◆ **Prompt**: Begin at the line containing "This screenshot has height=910, width=1316." and give again every line to the end of the records, exactly, without the pictures.

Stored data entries
-------

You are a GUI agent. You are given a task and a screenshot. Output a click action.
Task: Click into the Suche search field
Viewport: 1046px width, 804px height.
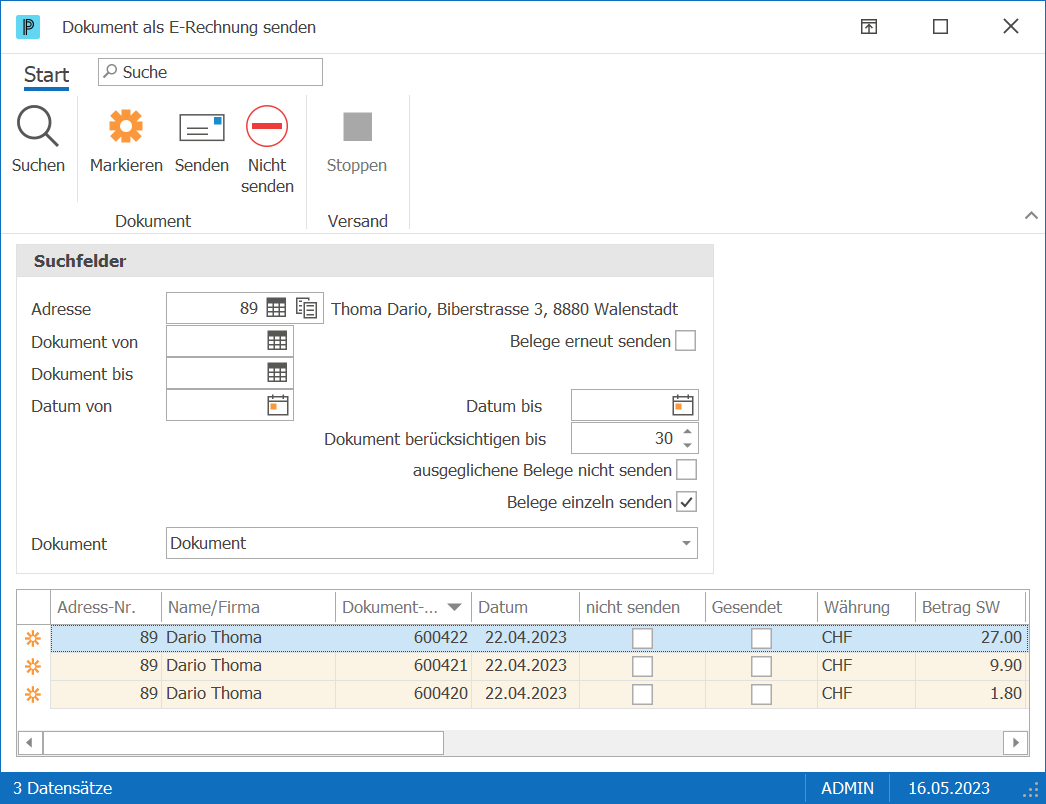coord(210,72)
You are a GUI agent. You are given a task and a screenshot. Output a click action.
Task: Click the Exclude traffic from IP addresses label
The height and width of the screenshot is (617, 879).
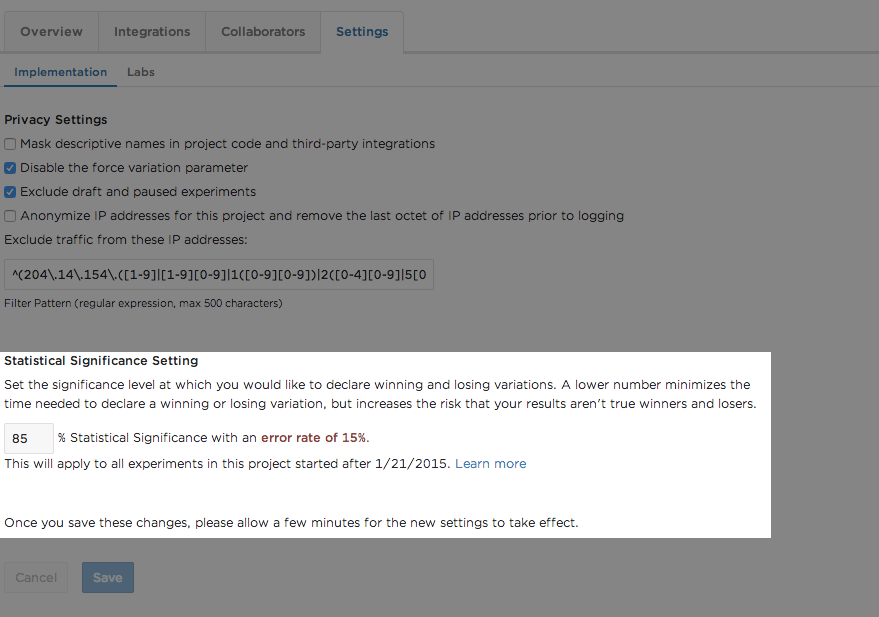pos(125,240)
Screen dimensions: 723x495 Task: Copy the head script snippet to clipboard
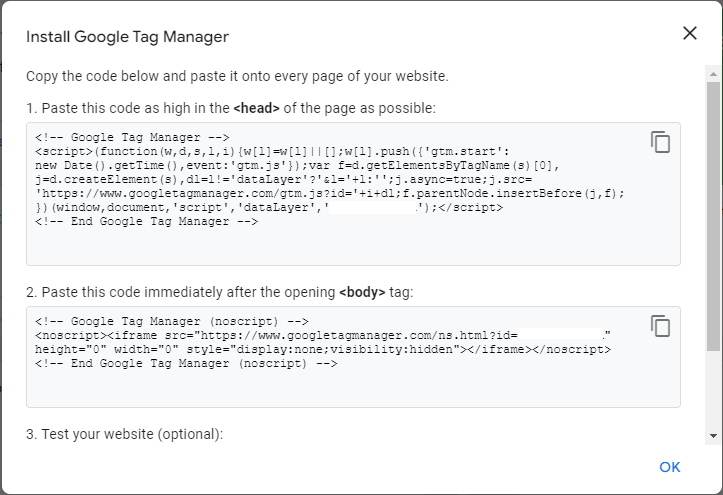coord(660,141)
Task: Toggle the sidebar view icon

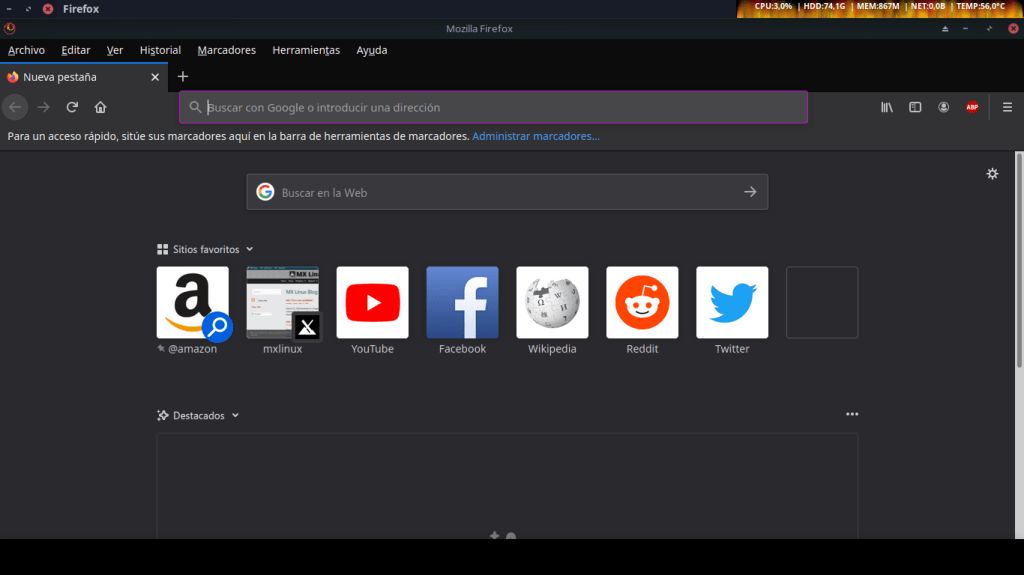Action: click(x=914, y=107)
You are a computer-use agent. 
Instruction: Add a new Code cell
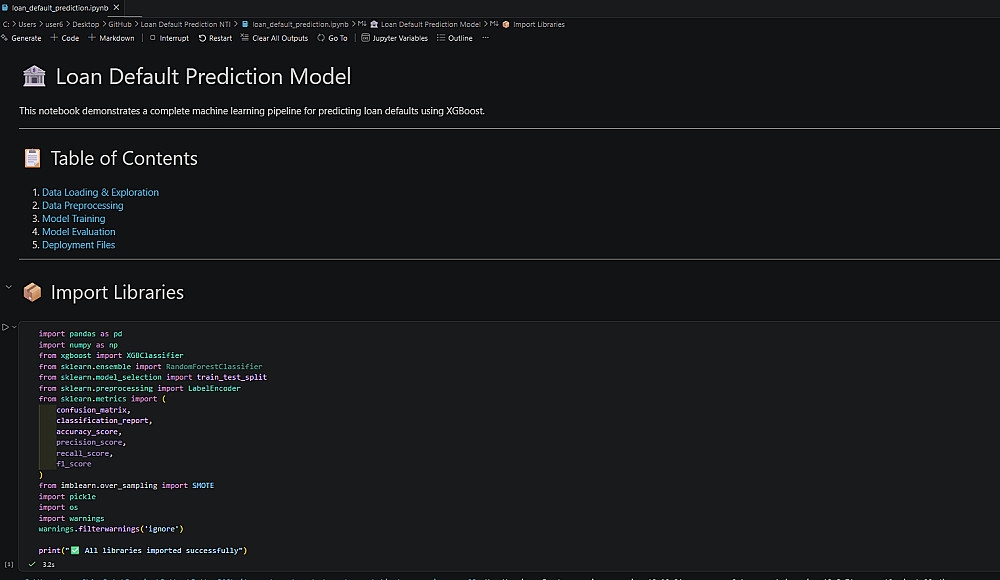click(x=65, y=38)
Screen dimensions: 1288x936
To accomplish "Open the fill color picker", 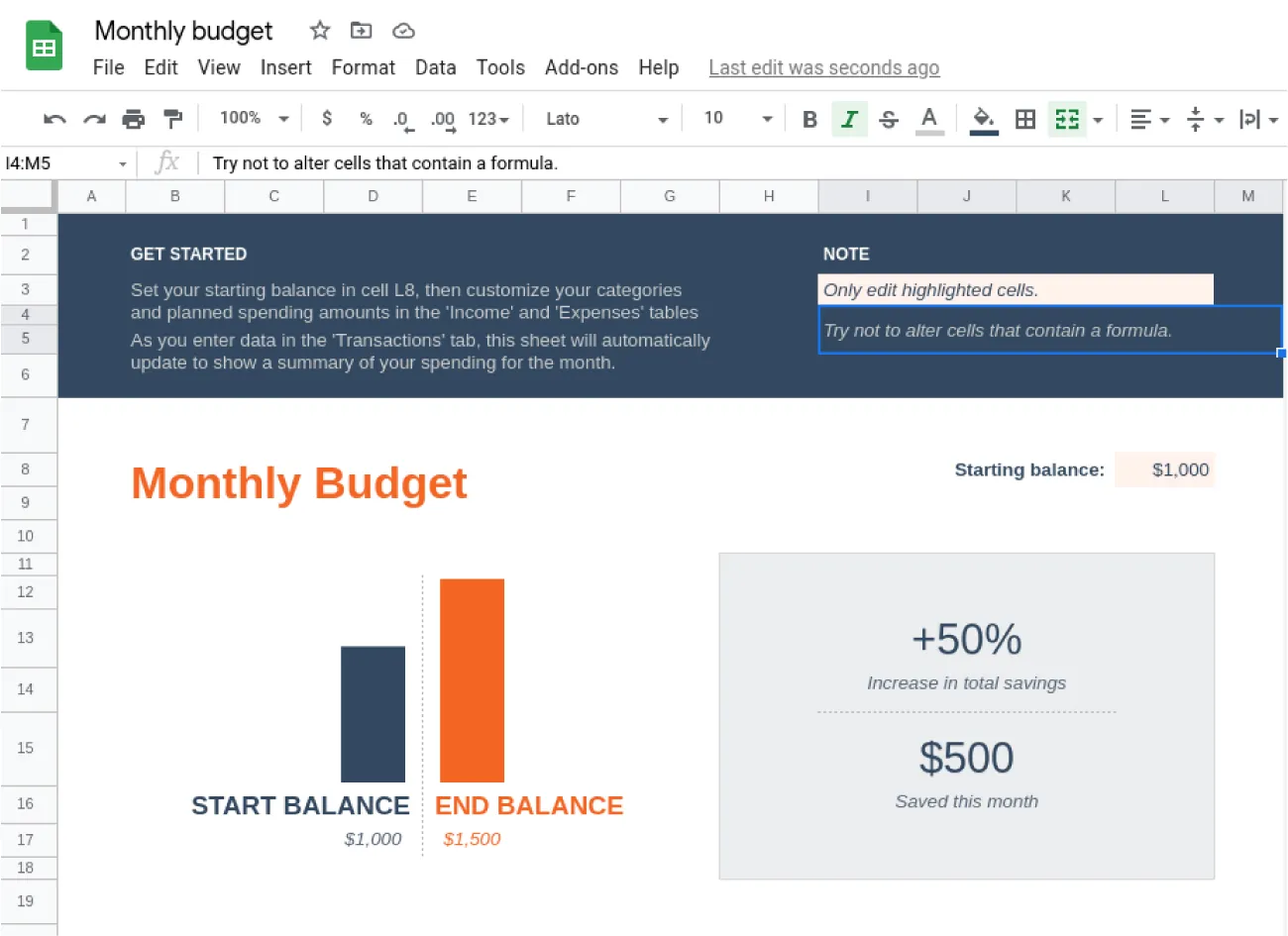I will 983,118.
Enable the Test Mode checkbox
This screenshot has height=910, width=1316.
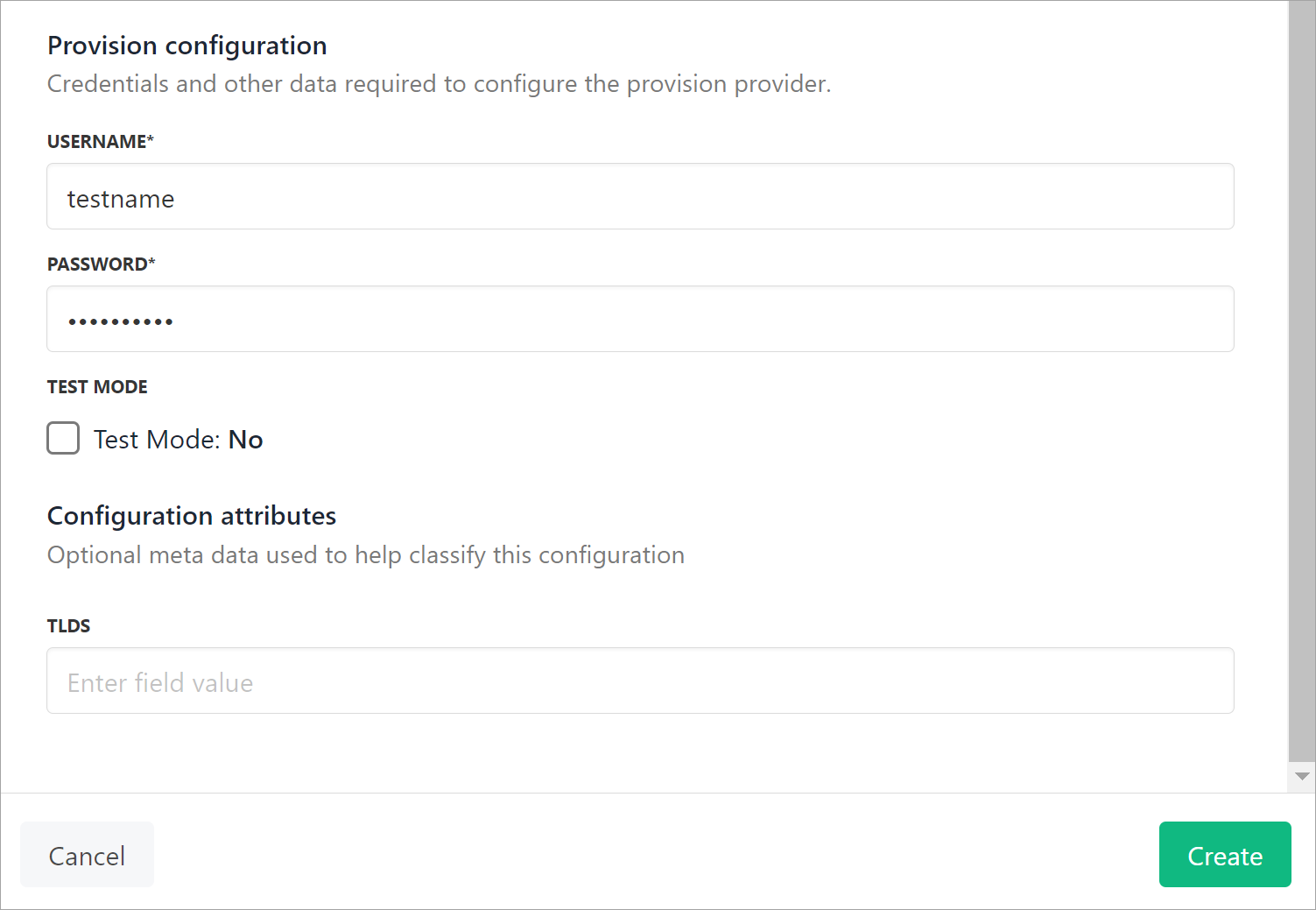[x=63, y=438]
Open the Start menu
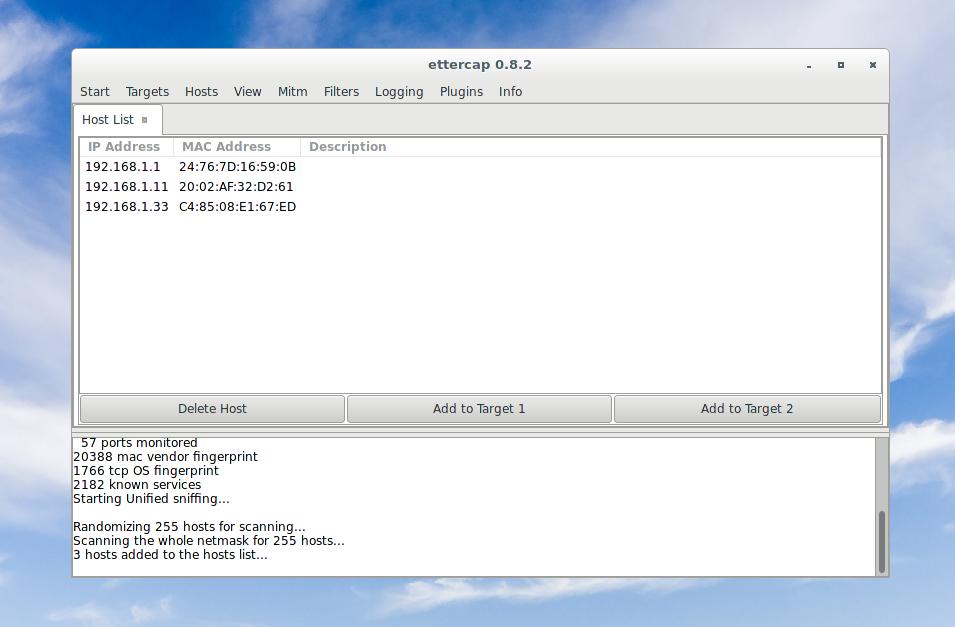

-------

◆ **Expected answer**:
This screenshot has height=910, width=1316.
[x=63, y=438]
Open the Start menu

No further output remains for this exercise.